Dettol was attracting a good bit of social media ire with its advert about the return to the office. Listing the delights of office life, its advertising creatives went for such luxuries as taking a lift, office gossip and plastic plants. There was quite a bit of indignation about a cleaning product backing the government's push to the office.

The list also buried "secretaries" amid what was otherwise an entire catalogue of inanimate objects and certain behaviours. I'm more indignant about the dehumanisation of PAs than anything else.

As the ad went viral for all the wrong reasons, it perhaps showed that taking sides in a struggle between the workforce and the man is not such a good strategy.

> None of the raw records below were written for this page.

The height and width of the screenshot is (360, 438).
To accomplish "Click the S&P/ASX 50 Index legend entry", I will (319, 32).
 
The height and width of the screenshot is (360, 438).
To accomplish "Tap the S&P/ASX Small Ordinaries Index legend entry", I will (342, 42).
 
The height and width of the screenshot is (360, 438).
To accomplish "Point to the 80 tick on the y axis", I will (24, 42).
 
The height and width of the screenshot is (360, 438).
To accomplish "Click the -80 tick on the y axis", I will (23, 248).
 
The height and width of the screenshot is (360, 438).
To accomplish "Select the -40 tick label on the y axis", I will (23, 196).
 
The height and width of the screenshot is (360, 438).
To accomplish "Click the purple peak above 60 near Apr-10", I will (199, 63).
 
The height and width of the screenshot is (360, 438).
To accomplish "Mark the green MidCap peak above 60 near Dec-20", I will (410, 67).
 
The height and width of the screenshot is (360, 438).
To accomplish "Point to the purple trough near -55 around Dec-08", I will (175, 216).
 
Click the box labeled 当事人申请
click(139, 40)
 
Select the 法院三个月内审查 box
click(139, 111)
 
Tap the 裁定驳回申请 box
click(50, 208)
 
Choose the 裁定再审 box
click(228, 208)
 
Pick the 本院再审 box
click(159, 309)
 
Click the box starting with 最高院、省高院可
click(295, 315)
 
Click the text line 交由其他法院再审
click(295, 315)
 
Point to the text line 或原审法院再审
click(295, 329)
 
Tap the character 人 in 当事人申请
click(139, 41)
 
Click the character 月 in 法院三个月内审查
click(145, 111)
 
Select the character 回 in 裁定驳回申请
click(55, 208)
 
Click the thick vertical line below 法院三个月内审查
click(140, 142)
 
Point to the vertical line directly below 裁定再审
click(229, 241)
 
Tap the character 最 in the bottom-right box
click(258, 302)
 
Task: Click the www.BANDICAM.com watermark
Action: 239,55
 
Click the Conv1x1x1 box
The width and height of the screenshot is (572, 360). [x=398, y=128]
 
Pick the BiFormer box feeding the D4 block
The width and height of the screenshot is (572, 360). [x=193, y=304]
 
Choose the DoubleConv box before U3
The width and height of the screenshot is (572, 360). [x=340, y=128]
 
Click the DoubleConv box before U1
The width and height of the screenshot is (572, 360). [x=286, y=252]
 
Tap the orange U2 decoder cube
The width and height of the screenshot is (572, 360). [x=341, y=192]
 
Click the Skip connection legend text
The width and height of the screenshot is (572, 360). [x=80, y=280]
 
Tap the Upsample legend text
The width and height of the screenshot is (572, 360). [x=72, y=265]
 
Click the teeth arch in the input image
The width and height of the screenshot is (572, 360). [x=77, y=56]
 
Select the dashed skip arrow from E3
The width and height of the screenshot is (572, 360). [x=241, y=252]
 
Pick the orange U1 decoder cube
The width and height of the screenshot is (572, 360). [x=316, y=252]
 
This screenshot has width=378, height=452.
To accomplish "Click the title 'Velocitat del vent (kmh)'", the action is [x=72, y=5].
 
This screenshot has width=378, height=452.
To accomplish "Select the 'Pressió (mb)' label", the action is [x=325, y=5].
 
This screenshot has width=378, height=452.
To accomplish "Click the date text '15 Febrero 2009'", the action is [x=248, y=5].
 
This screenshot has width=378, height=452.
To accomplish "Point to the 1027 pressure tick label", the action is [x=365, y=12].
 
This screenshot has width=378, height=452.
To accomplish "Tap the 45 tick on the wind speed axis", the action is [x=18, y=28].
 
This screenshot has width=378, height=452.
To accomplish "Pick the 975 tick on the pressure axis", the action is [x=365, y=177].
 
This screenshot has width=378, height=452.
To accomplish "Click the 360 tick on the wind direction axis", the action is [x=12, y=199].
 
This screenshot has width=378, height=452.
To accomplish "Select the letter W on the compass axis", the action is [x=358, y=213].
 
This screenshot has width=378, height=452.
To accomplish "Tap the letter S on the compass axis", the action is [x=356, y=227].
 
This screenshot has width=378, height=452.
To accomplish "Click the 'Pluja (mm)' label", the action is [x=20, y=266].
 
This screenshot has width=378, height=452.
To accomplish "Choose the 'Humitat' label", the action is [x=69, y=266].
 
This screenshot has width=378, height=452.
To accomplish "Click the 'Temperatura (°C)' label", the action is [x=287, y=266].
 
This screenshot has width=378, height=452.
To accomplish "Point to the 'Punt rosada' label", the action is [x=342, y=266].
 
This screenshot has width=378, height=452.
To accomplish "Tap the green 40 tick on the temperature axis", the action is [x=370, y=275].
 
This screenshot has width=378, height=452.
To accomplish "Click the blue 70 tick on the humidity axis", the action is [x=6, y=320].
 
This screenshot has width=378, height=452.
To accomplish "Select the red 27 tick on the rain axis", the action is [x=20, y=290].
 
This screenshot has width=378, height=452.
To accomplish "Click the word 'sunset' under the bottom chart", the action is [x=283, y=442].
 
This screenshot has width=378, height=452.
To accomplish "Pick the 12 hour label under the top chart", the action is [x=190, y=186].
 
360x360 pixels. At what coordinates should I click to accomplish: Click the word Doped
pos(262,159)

Jeremy Hunt has similarly tried to use the nostalgia of office working to nudge people back. "There’s only so long you can carry on working completely remotely," he said, "Or you start losing the fizz and excitement that you get in a really good work place." Serious questions raised there about what's been happening in Mr Hunt's place of work.

There's been yet more north south divide with Nicola Sturgeon saying she would "not countenance in Scotland any kind of narrative around this that is seeking to almost intimidate people back to work before, as a country, we have taken a decision that that is safe".

That's really the thrust of the issue: people don't want to return to offices - despite the consequence of job losses on the high street without commuter trade to prop it up - because they see the pandemic being mishandled by Westminster and don't feel safe.

For Boris Johnson to start chiding office workers for the dent in the economy is, perhaps not a shifting of blame, but certainly a version of shouting "Look over there!" and bolting while heads turn.

Throughout the pandemic has been talk of how we make life better from now on and improving work/life balance has been a huge part of that. The notion of a four day working week was raised earlier in the crisis when it was lightly referenced by Jacinda Ardern, the New Zealand Prime Minister, and now it's being talked of again.

Progressive thinktank Autonomy suggests the public sector should pilot a four day week, moving to 32 hours with no cut to pay, as a way of easing the impending job loss crisis and improving wellbeing. This shouldn't only be a public sector issue but something seriously considered by the private sector too.

The notion that we might emerge from the pandemic with a better set up may be naive - but why not? The push to get workers back into offices is merely a government returning quickly to its old ways. Which is a pity because Rishi Sunak's moves at the start of the crisis showed that imagination is possible and agility is possible.

A four day week is one of these things bandied about from time to time. The benefits of it - for staff, employers, families and the economy - are demonstrable from businesses that have trialled it. Yet it's a bit radical and would require creative thinking.

If now isn't the time for radical then when will be? Blended working, four day weeks, more home working - the UK government should focus on that rather than scolding workers as though they were children and not adults who know best how to arrange life and work for themselves.